Residents in the 12-storey building were called 10 minutes before the attack and told to evacuate, sparking a stampede as dozens of people ran down to the street, neighbours said.

Two missiles then slammed into the complex, reducing it to a pile of dusty rubble and sparking panic in the area, witnesses said.

An Israeli army spokeswoman told AFP a Hamas military operations room had been located in the building.

Veiled women wept as they stumbled down the street, cradling young children.

Dozens of families were said to live in the building, adding to the 460,000 people already displaced by the war in Gaza -- more than a quarter of the enclave's 1.8 million population.

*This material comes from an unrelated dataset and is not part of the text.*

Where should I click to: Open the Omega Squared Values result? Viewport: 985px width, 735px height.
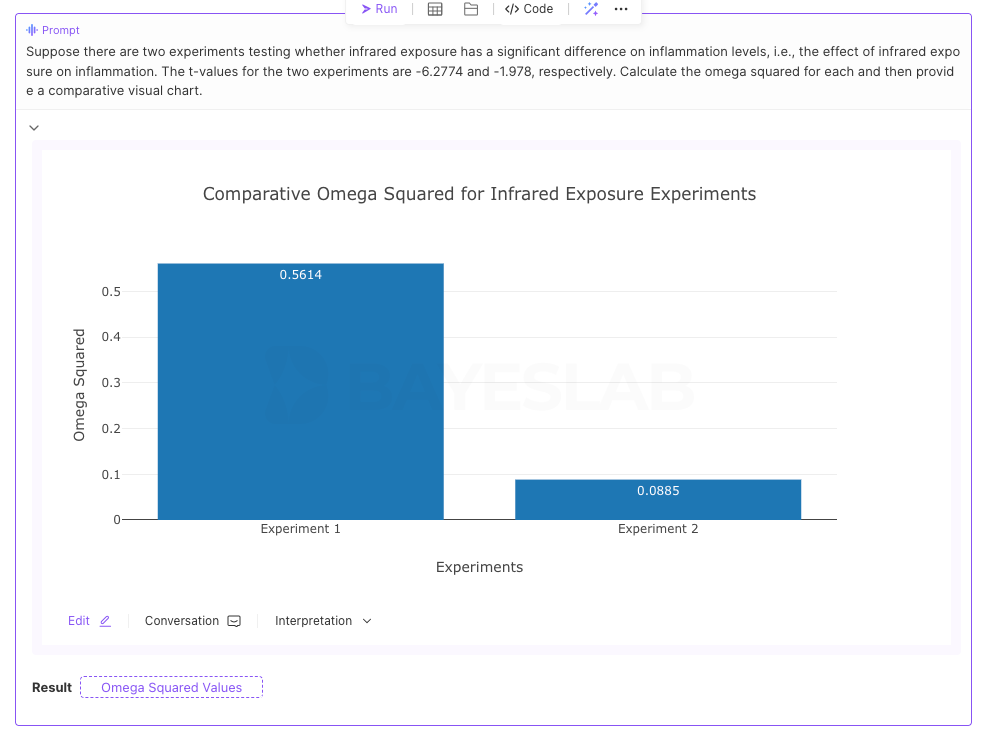(x=170, y=687)
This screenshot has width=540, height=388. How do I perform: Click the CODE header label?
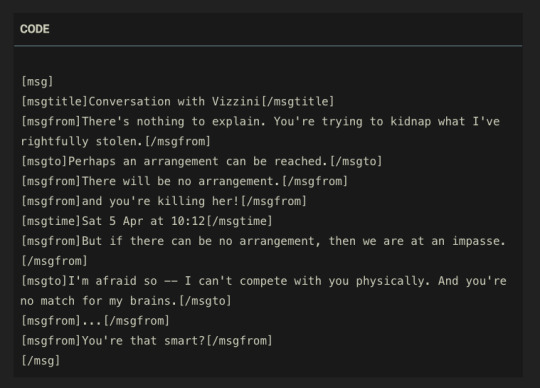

"They called some residents and said 'evacuate, the tower will be shelled'. We escaped to my neighbour and in minutes they destroyed it," said Sanaa Joda, who lived in the building.

Another air strike later destroyed a car in Gaza City, killing one person and wounding 11, medics said.

The intensified air strikes came after Israeli Prime Minister Benjamin Netanyahu vowed harsh retribution for the killing of a four-year-old boy at his home in kibbutz Nahal Oz on Friday.

One Israeli child and at least 478 Palestinian children have been killed since the conflict began, UNICEF said, in the deadliest fighting since the 2005 end of the second intifada.

- Abbas meets Sisi -

But speaking to community heads in the south, Defence Minister Moshe Yaalon said Israel was attempting to navigate events towards a return to negotiations.

"I am convinced the other side in its condition needs a ceasefire more than we do. We need to see that we direct things diplomatically... to a place in which we'll achieve quiet and security for a longer period," he said.

Egypt's foreign ministry issued a statement calling on "concerned parties to accept a ceasefire of unlimited duration and to resume indirect negotiations in Cairo".

Hamas spokesman Sami Abu Zuhri told AFP that "any proposal offered to the movement will be discussed".

Palestinian president Mahmud Abbas said that "what interests us now is putting a stop to the bloodshed".

"As soon as a ceasefire goes into effect, the two sides can sit down and discuss their demands," he said after meeting Egyptian President Abdel Fattah al-Sisi.

Abbas's meeting with Sisi came after he held two rounds of talks in Qatar on Thursday and Friday with exiled Hamas leader Khaled Meshaal, whose Islamist movement is the de facto ruler of Gaza.